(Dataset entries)

________

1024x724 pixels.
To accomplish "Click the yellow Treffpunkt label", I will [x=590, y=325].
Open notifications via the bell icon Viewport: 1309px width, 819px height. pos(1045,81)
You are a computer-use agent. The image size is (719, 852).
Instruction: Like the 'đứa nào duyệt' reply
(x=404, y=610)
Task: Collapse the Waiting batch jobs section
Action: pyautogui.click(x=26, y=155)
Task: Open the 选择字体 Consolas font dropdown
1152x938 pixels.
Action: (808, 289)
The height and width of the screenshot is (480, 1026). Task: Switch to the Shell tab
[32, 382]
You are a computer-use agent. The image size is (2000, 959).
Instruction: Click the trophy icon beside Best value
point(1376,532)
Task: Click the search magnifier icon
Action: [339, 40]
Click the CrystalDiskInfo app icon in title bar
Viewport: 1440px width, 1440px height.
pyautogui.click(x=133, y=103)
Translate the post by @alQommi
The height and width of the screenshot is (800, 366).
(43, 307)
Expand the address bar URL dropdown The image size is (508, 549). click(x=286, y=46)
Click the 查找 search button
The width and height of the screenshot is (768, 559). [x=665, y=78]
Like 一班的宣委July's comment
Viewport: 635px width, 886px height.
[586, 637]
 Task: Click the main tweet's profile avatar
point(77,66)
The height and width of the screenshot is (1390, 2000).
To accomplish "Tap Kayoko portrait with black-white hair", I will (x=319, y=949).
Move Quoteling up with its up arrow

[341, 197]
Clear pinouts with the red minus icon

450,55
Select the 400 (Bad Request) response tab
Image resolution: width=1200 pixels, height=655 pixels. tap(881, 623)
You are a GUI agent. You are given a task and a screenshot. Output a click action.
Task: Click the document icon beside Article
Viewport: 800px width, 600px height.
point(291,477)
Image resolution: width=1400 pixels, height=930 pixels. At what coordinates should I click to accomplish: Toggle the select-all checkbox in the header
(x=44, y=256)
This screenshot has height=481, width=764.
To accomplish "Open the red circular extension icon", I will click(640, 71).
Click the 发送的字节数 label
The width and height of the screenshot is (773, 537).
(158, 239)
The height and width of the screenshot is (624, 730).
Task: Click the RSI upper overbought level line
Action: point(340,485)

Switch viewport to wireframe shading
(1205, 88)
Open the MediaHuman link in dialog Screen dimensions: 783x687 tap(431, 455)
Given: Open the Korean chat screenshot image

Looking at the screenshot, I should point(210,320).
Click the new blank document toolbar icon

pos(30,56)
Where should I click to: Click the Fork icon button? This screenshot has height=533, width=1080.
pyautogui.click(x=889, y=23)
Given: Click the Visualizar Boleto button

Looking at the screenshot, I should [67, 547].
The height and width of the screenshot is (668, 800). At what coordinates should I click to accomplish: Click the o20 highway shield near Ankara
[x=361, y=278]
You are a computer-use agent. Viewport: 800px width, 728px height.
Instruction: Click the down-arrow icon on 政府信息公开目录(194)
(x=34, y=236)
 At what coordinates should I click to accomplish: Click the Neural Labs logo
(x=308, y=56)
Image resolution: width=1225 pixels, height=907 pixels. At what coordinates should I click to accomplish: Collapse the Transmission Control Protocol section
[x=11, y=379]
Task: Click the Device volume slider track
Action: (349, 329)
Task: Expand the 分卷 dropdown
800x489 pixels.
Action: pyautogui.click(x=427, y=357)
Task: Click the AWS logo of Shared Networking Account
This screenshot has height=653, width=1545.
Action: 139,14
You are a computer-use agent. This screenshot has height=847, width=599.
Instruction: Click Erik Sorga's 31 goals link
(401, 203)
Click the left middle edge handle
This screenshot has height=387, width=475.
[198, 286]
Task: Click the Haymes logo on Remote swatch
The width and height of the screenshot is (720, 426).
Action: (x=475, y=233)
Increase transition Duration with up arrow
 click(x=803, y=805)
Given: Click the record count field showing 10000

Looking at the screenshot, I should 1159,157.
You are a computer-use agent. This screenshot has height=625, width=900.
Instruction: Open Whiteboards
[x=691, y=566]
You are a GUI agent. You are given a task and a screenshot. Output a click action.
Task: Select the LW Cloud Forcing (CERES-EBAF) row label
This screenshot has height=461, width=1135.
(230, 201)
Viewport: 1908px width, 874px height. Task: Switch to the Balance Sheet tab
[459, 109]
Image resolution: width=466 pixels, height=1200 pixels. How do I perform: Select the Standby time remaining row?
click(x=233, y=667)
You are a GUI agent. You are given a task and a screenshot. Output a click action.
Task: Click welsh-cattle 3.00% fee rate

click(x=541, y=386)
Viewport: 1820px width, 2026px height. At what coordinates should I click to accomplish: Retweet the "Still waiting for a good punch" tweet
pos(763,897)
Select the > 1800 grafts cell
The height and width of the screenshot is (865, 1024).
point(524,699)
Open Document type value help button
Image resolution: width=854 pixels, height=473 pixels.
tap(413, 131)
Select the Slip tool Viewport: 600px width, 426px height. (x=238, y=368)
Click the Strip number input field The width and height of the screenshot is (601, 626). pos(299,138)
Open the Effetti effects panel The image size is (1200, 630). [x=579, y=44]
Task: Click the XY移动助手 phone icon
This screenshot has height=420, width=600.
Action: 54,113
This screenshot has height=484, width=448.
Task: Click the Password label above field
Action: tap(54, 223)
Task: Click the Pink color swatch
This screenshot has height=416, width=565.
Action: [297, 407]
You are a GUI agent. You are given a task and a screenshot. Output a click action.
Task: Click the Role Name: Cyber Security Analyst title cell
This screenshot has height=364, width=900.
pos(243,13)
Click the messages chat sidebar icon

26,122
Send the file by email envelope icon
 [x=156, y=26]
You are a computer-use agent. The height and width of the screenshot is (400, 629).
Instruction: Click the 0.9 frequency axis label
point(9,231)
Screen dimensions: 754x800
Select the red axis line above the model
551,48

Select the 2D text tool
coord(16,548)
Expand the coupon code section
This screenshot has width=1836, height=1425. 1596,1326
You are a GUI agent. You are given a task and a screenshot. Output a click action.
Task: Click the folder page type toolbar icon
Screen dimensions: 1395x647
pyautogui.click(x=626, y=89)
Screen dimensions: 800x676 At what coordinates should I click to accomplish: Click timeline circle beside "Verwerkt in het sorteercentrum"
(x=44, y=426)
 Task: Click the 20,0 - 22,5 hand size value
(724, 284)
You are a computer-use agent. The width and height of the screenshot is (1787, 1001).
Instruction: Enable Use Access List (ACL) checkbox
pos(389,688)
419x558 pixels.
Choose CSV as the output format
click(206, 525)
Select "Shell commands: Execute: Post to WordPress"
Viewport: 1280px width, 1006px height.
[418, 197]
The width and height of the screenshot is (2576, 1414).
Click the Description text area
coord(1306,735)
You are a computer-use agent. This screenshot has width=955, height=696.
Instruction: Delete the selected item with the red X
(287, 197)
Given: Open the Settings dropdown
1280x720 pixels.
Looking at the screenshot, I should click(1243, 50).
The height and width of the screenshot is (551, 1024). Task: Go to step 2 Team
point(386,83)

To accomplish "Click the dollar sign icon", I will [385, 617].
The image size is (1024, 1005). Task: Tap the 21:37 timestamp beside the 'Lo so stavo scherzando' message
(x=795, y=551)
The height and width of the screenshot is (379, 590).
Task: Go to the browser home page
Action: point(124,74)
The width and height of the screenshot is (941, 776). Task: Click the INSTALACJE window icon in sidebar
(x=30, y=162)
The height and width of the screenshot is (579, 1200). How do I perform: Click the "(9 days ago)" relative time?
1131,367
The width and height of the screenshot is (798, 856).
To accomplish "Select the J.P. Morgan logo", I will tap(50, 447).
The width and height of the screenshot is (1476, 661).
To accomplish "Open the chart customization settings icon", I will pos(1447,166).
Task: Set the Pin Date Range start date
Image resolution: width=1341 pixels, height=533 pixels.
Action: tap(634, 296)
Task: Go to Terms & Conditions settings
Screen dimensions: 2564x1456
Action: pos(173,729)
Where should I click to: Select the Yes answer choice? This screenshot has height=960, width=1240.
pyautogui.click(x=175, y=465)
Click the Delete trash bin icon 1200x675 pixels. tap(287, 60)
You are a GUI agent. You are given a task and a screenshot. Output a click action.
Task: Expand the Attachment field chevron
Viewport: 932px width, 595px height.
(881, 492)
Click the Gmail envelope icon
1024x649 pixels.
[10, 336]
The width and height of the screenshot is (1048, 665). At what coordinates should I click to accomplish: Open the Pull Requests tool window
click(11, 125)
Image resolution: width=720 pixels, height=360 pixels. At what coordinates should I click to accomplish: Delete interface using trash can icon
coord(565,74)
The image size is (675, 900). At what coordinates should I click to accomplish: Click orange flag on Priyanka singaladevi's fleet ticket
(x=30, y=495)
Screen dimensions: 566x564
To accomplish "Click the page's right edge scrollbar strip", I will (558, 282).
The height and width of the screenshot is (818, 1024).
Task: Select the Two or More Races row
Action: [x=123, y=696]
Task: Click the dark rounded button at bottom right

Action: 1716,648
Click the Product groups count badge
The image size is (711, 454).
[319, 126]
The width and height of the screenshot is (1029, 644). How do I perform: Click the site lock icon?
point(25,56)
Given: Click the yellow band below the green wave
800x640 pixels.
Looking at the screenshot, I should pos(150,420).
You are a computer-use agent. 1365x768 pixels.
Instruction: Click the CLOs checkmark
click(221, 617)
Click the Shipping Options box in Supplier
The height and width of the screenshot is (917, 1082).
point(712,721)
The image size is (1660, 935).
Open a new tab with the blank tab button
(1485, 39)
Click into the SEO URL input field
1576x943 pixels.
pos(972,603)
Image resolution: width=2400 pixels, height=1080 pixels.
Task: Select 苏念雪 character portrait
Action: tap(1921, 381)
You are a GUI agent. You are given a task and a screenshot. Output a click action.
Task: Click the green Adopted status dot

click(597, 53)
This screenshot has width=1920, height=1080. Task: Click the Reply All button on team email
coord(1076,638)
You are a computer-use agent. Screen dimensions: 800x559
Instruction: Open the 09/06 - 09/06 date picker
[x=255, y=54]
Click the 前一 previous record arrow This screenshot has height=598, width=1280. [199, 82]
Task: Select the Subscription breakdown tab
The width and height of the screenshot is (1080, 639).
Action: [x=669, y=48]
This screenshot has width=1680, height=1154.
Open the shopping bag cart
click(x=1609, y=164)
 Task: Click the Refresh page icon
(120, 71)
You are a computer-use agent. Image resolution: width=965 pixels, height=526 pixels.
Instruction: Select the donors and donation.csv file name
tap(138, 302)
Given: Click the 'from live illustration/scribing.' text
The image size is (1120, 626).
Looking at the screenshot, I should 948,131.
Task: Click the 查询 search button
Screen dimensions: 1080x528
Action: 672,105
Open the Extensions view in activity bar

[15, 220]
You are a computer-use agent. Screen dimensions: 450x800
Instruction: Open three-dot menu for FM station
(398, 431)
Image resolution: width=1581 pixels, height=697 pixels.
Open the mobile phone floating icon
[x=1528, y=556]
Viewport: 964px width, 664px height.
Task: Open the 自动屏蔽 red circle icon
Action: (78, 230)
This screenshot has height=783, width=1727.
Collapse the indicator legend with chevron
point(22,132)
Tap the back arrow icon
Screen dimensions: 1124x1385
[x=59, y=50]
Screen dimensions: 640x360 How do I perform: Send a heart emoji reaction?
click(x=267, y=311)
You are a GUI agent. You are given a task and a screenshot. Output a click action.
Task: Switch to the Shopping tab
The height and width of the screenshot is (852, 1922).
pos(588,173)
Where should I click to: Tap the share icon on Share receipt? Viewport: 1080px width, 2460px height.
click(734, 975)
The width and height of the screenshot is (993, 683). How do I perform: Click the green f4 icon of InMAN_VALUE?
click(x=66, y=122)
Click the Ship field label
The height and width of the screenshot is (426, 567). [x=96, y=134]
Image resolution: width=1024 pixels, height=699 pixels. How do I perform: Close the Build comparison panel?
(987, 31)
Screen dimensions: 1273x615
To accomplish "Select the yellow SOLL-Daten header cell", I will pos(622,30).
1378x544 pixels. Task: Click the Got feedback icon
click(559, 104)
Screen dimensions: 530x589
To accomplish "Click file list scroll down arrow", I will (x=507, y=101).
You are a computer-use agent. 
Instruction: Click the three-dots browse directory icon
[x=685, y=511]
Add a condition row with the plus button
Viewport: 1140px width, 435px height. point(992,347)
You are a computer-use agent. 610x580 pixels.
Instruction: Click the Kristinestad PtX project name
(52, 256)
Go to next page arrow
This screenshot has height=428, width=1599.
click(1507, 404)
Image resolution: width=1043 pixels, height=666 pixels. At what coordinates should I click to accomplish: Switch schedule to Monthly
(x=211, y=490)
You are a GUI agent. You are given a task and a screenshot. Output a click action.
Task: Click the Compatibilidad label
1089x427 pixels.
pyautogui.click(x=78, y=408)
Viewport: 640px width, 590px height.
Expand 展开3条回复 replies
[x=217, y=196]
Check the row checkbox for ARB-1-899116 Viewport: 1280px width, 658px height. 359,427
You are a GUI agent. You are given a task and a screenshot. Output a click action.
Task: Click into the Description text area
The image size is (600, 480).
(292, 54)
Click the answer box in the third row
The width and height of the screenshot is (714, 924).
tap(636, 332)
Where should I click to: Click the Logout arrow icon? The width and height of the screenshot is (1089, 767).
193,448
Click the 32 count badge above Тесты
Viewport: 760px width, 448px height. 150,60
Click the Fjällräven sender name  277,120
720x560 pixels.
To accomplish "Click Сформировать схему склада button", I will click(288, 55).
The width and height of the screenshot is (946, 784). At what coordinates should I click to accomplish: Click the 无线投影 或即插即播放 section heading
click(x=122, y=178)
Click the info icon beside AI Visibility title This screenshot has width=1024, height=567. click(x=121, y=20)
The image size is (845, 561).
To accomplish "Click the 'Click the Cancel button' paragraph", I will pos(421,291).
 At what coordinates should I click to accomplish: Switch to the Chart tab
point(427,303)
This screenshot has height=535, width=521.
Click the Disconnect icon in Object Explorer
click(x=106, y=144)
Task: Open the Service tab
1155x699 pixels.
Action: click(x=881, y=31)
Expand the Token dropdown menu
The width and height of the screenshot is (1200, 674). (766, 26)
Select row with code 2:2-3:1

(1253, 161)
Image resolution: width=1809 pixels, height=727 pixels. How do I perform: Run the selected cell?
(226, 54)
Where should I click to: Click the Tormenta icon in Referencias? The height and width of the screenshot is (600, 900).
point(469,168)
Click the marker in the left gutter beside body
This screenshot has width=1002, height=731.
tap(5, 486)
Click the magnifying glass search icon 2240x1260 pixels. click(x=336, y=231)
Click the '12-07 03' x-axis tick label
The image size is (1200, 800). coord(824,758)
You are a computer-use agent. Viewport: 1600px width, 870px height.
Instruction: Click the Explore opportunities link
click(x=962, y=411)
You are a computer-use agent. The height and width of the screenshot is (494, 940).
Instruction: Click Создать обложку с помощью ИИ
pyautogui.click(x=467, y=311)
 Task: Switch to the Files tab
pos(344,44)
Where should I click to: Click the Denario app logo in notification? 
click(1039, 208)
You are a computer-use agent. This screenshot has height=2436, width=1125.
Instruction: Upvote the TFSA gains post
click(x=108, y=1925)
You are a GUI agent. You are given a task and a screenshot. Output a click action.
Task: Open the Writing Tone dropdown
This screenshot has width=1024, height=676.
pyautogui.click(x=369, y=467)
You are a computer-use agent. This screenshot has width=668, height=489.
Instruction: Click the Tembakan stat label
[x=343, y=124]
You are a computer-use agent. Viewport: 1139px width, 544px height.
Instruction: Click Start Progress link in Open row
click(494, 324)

________

Your instructions: Considering only the data above, return the lines in which "input" occurs.

Output of the task:
Click the Strip number input field The width and height of the screenshot is (601, 626). pos(299,138)
Click into the SEO URL input field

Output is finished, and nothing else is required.